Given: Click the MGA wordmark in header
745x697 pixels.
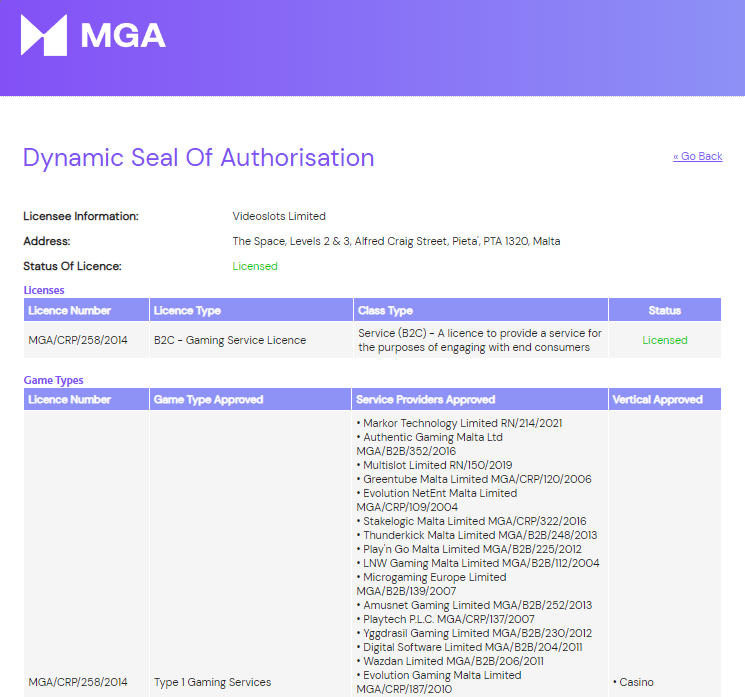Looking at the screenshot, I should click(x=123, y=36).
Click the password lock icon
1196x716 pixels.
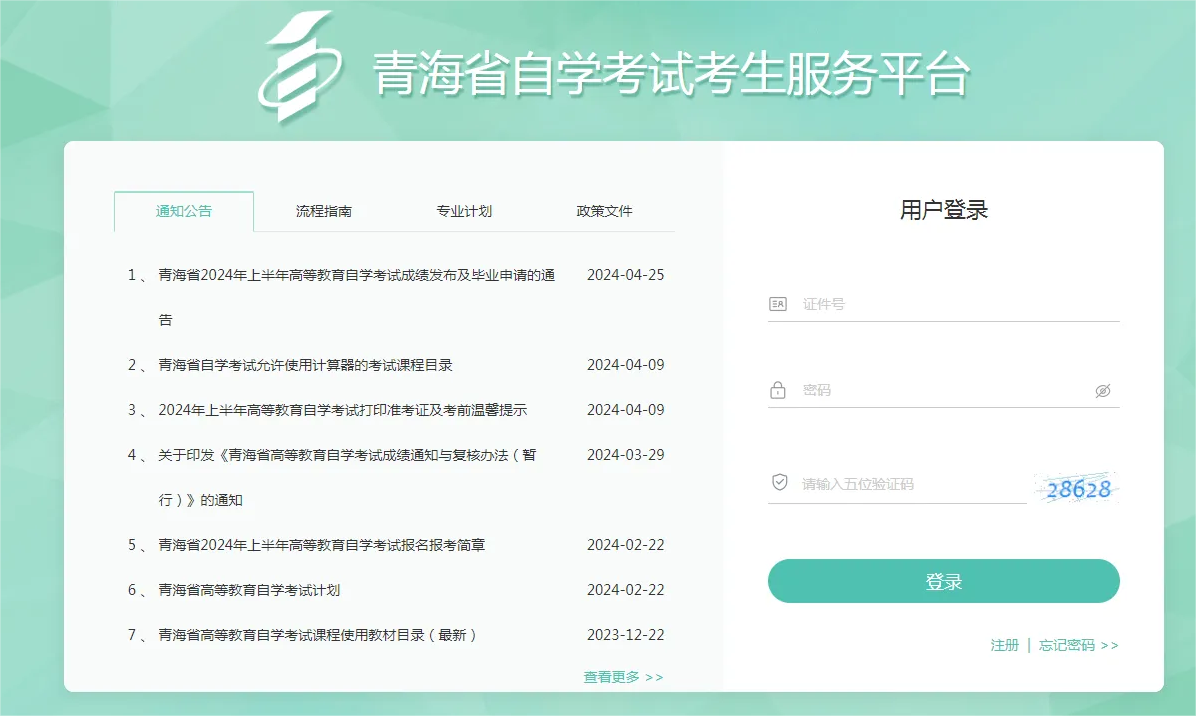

▸ Directions for this task
Leaving the pictures out, set down all of the data again exactly.

▸ Result of the task
Given: Click the MGA wordmark in header
745x697 pixels.
Looking at the screenshot, I should click(x=123, y=36).
Click the password lock icon
1196x716 pixels.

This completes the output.